Правды во всем этом - менее крупицы. Владелец дома Ипатьев упрятал в кладовые под сургучные печати свою посуду и белье, почему и недоставало в первые дни ни того, ни другого. Но вскоре все необходимое, включая дополнительные кровати, было доставлено властями в дом. Перечисленные выше "мытарства" Романовых - попросту злостные выдумки. Впрочем, сами сочинители выдумок, забывшись, иногда опровергают себя.
Так, Вильтон признает: "Дом был в полном порядке, с ванной, горячей водой и олектрическим освещением" (13).
Другой автор пишет: "Питались они, в общем, неплохо, а временами даже хорошо" (14).

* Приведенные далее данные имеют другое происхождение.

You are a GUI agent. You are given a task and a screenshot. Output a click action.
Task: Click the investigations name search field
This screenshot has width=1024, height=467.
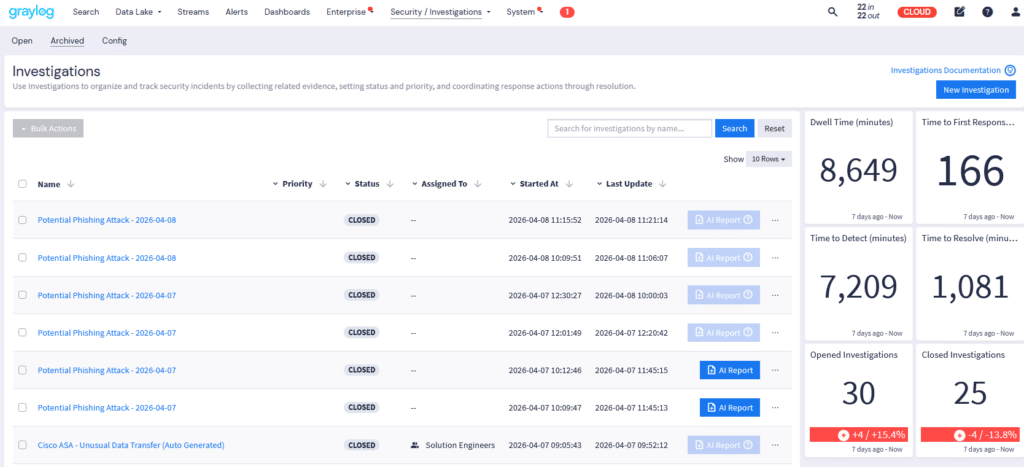(x=630, y=128)
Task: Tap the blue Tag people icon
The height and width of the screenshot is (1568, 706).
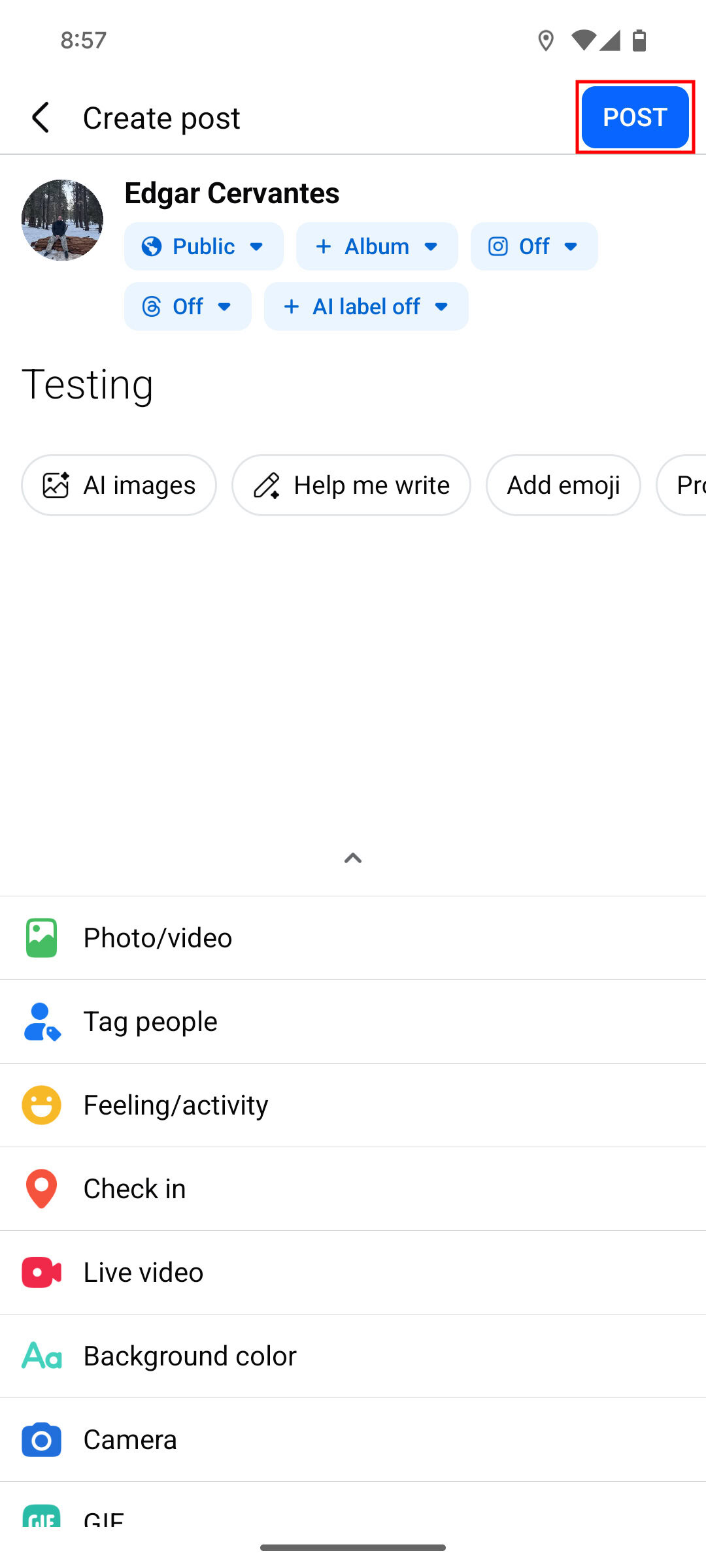Action: click(41, 1021)
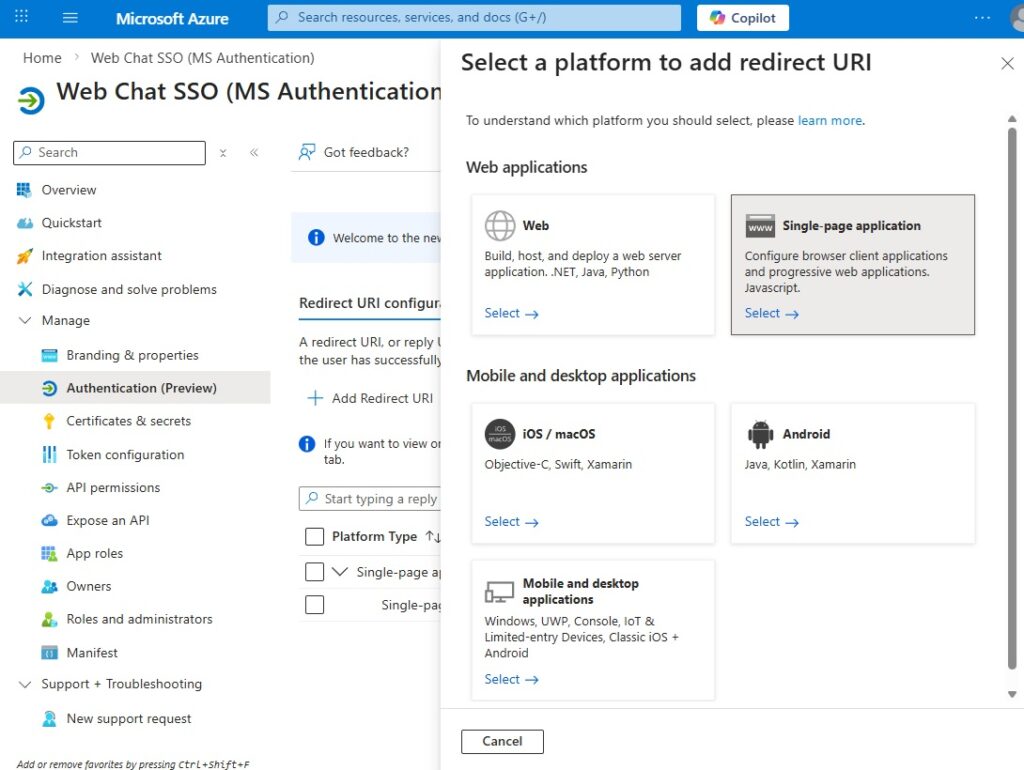Collapse the Manage section chevron
1024x770 pixels.
[25, 321]
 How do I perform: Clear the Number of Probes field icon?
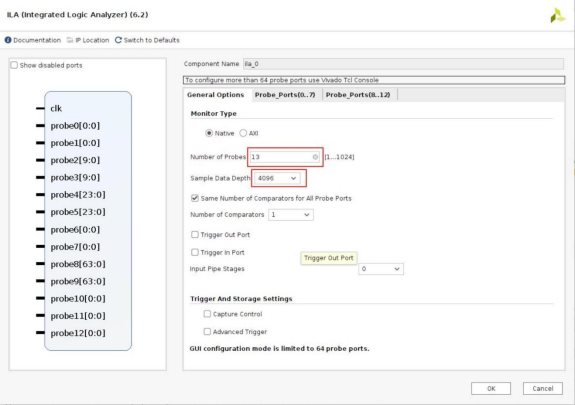[x=315, y=157]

И в самом деле, питание было хорошим, если учесть продовольственные трудности того времени. Из лучшей в городе советской столовой заключенным ежедневно доставлялись обеды (обычно из нескольких блюд: мясные супы, жаркое, котлеты, компоты и т. д.). Прислуге был выдан примус, на котором пищу можно было подогревать (вначале это делал поваренок Седнев, а по приезде из Тобольска со второй группой - повар Харитонов). Когда в мае столовую на несколько дней закрыли, обеды для Романовых доставлялись с кухни екатеринбургской партийной коммуны. Готовила им жена одного ответственного работника (колчаковцы потом усиленно разыскивали ее, а найдя, расстреляли).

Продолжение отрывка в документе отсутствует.